Once inside, the quiet calm gave way as numb fingers thawed to join a frenzy of grabbing hands and ringing cash registers.
"It's definitely an experience," said Dave Worley. The St. Charles father never has taken part in the day-after-Thanksgiving shopping rush, nicknamed Black Friday in the retail industry as the day when stores see their bottom lines switch from the red ink of debt into the black of profit.
But as far as Worley was concerned, the blackness had more to do with the fact that he was standing around outside in the dark of night for the chance to drop a hundred bucks on a pair of jeans.
It was worth it, though, he said, as a way to spend some time with his 23-year-old daughter and 18-year-old son — and maybe recapture his "hipness."
"I wanted to stay in the mainstream," he laughed.
Mainstream or not, he certainly wasn't lacking for company. By sunrise, the mall was reasonably crowded.
By 9 a.m., even the Cold Stone Creamery was making sales.
"It looks like it's going to be a very good day," said the mall's general manager, Mark Sejd. "It looks like we're going to surpass last year."
Judging by the packed parking lots from the area's Wal-Marts and Best Buys to Westfield Fox Valley, the season seemed to be getting off to a good start everywhere.
This week, the National Retail Federation raised its predictions for holiday season revenues, saying the industry should rake in about $440 billion this November and December.

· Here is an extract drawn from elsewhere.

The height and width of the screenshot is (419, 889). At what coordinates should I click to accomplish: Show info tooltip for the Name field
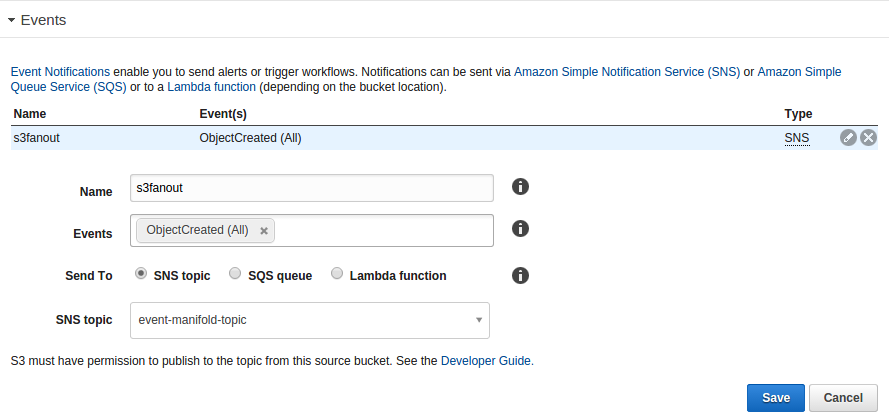click(520, 187)
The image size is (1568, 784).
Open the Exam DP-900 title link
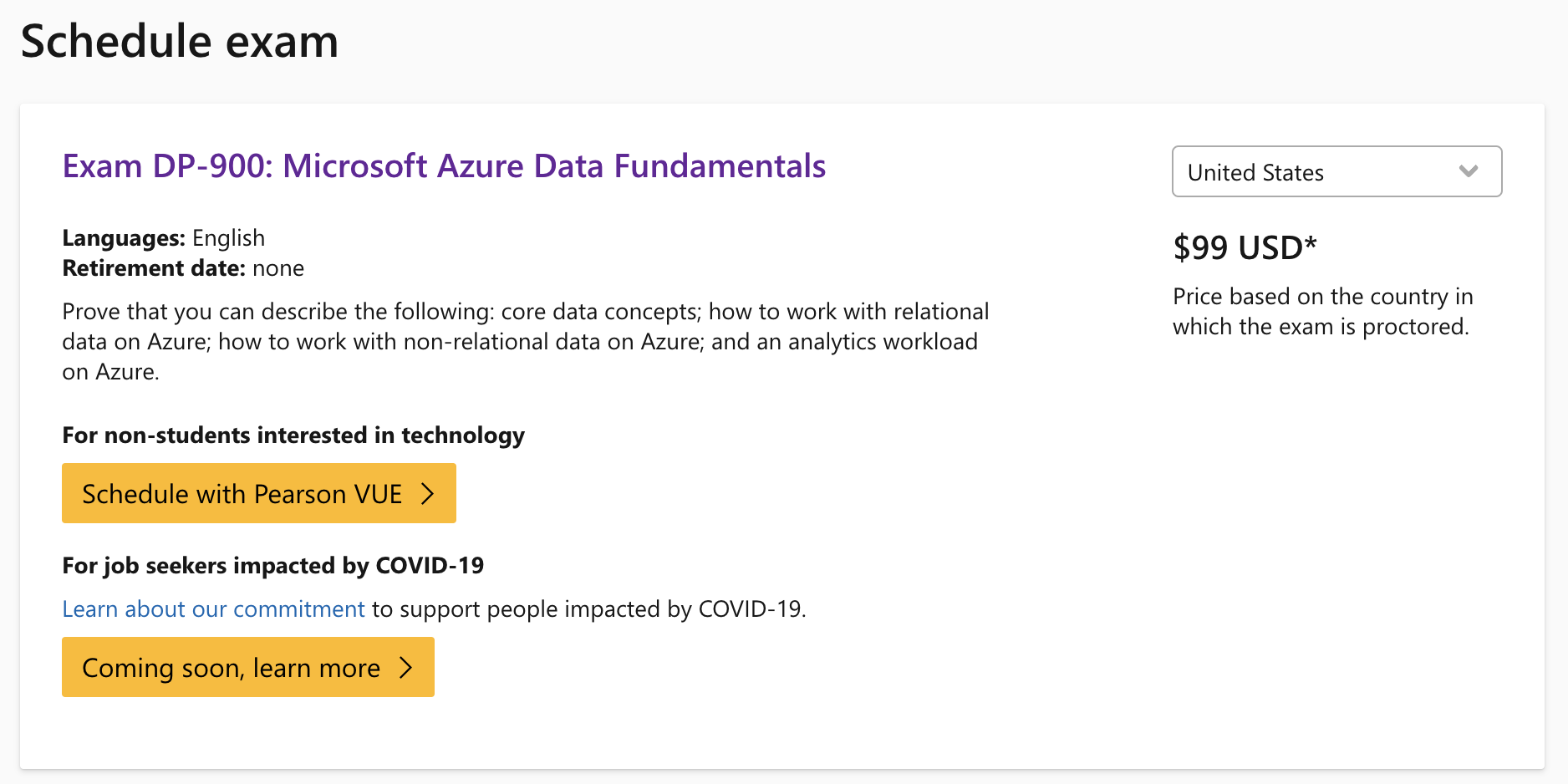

That would be a growth of 6 percent over last year's holiday sales.
The NRF, an advocacy and analysis group for the retail industry, said it expects more than 130 million shoppers to hit the nation's stores this weekend.
"Many stores opened earlier than ever before, and retailers offered unbelievable sales ... to get people shopping," said NRF president Tracy Mullin.
"Lukewarm promotions on Black Friday won't get consumers out of bed, so most stores went all out this year to ensure that they were part of the holiday hype."
If Friday's crowds were a sign that the hype was working, the NRF's annual survey of consumer intentions was another. The average shopper, the survey found, plans to spend at least $820 on their holiday shopping.